— MATERIAL FOR THIS TASK —
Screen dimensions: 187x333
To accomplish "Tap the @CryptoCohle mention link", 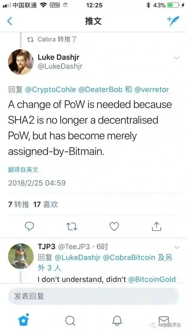I will click(x=51, y=90).
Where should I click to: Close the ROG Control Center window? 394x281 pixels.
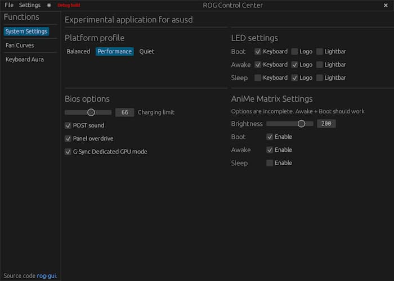(385, 5)
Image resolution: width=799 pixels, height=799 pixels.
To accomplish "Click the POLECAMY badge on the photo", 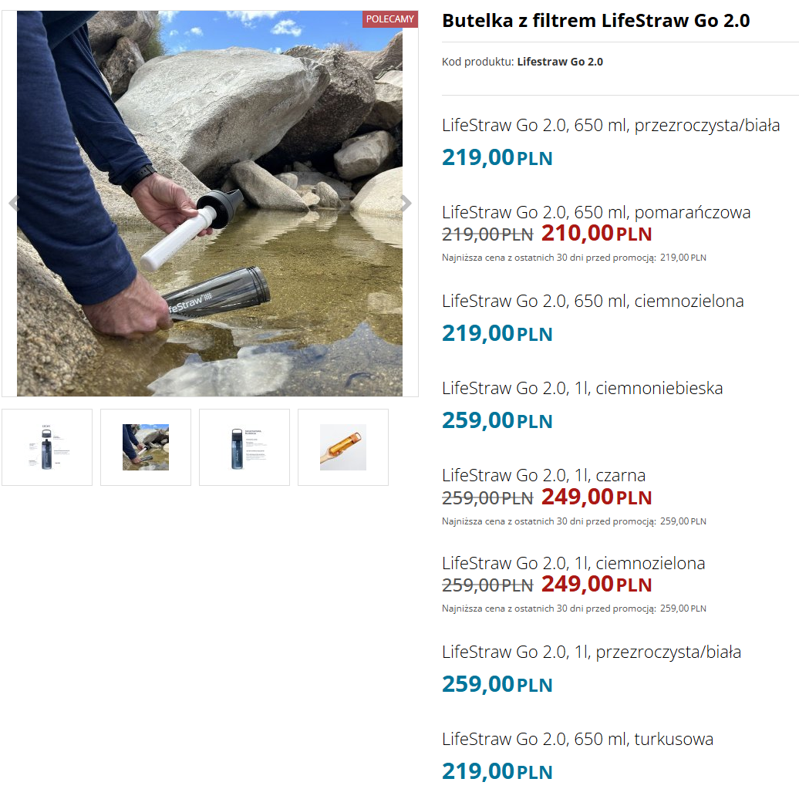I will click(x=389, y=19).
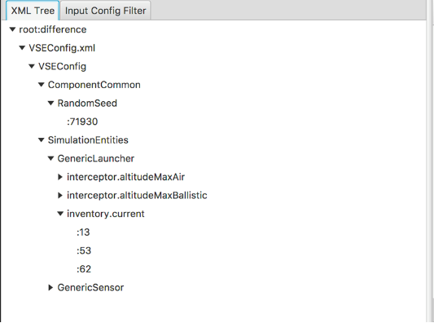Switch to the XML Tree tab

pyautogui.click(x=33, y=11)
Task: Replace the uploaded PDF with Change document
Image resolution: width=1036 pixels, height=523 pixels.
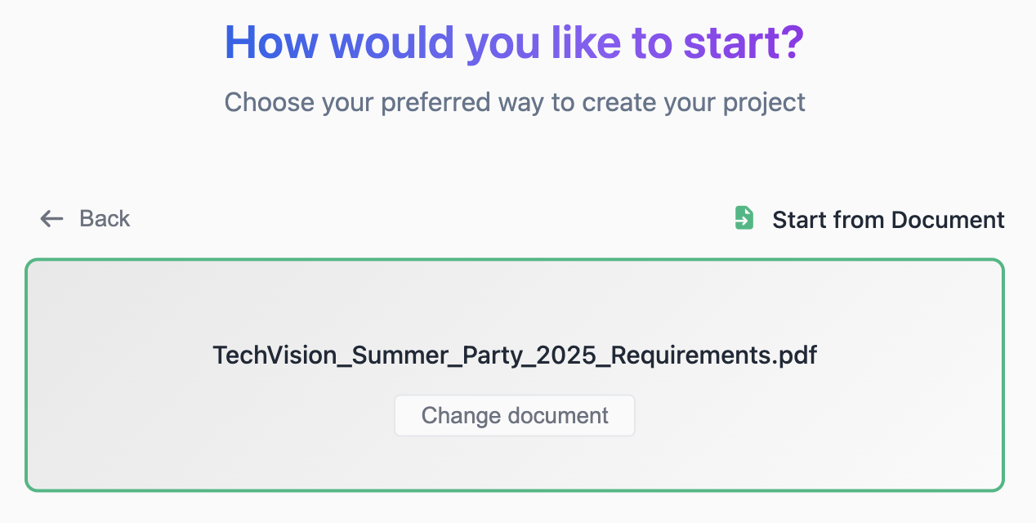Action: (515, 415)
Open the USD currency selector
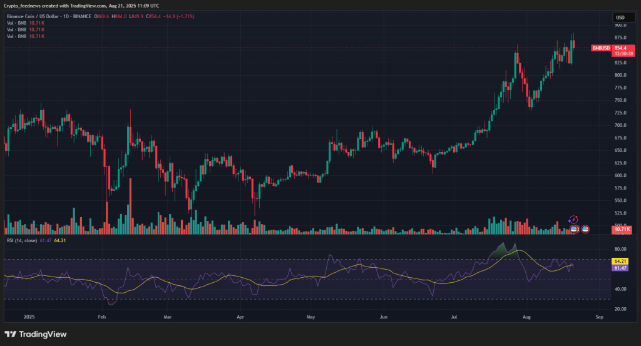Viewport: 641px width, 346px height. coord(620,18)
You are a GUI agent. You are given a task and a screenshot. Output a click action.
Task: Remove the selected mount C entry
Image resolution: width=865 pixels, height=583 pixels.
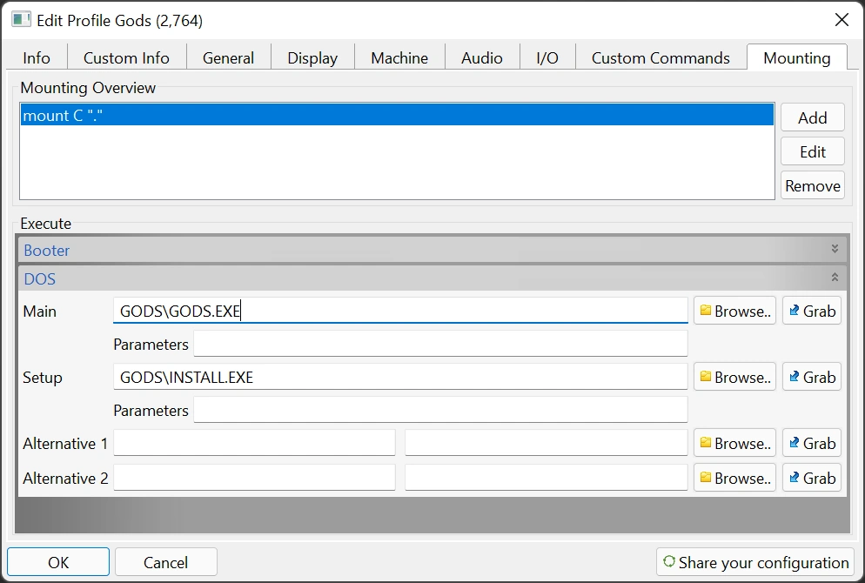coord(812,185)
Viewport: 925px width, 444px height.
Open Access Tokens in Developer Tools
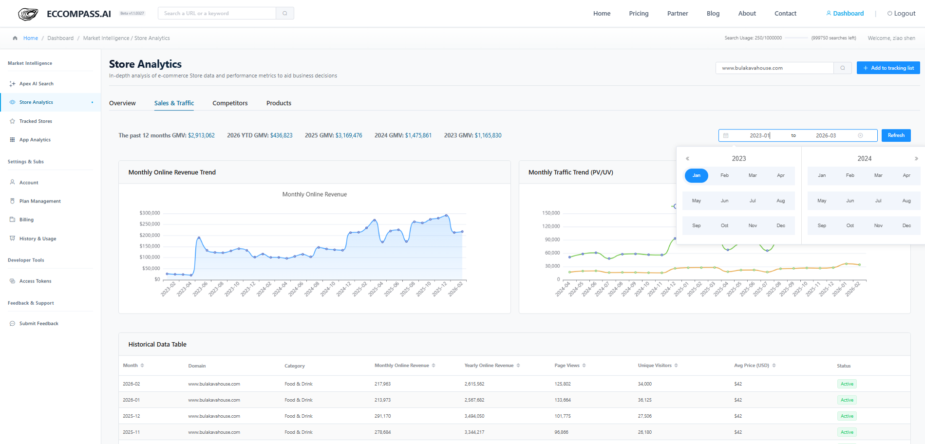[35, 281]
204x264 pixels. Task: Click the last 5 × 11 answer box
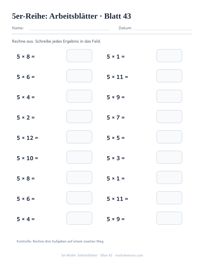click(x=169, y=198)
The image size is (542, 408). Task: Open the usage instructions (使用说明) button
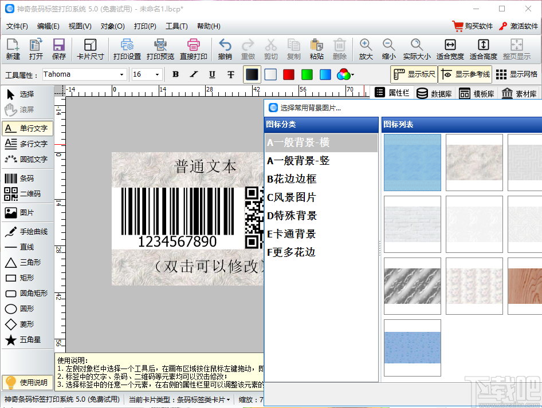tap(27, 382)
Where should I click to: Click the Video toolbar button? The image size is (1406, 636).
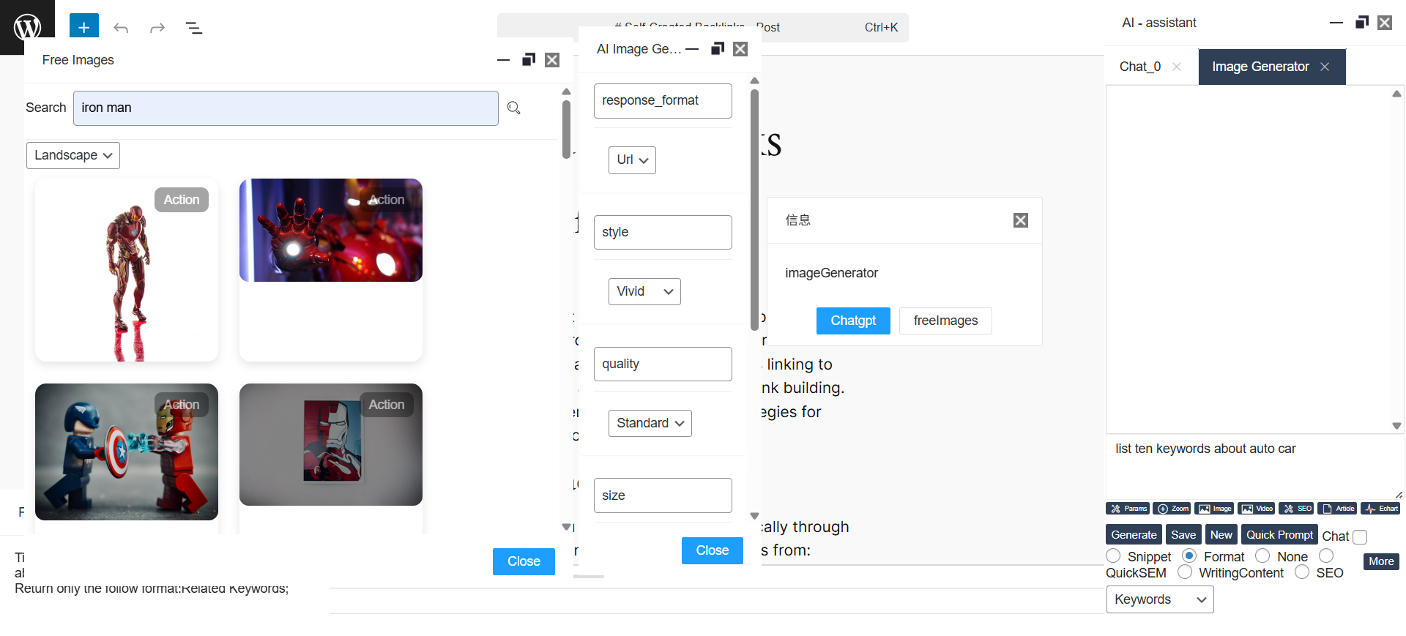point(1257,509)
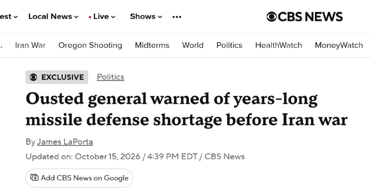Select Politics in the topic bar
Viewport: 371px width, 196px height.
pos(229,45)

— EXERCISE INSTRUCTIONS —
Word for word, write out each line from the one with "Task: Remove the selected mount C entry" through the end of the entries above, and omit any pictures.

— EXERCISE ANSWER —
Task: Remove the selected mount C entry
Image resolution: width=865 pixels, height=583 pixels.
coord(812,185)
Viewport: 925px width, 444px height.
Open Access Tokens in Developer Tools
[35, 281]
204x264 pixels. Task: Click the last 5 × 11 answer box
click(x=169, y=198)
The image size is (542, 408). Task: Open the usage instructions (使用说明) button
tap(27, 382)
Where should I click to: Click the Video toolbar button? The image size is (1406, 636).
point(1257,509)
Select Politics in the topic bar
Viewport: 371px width, 196px height.
pos(229,45)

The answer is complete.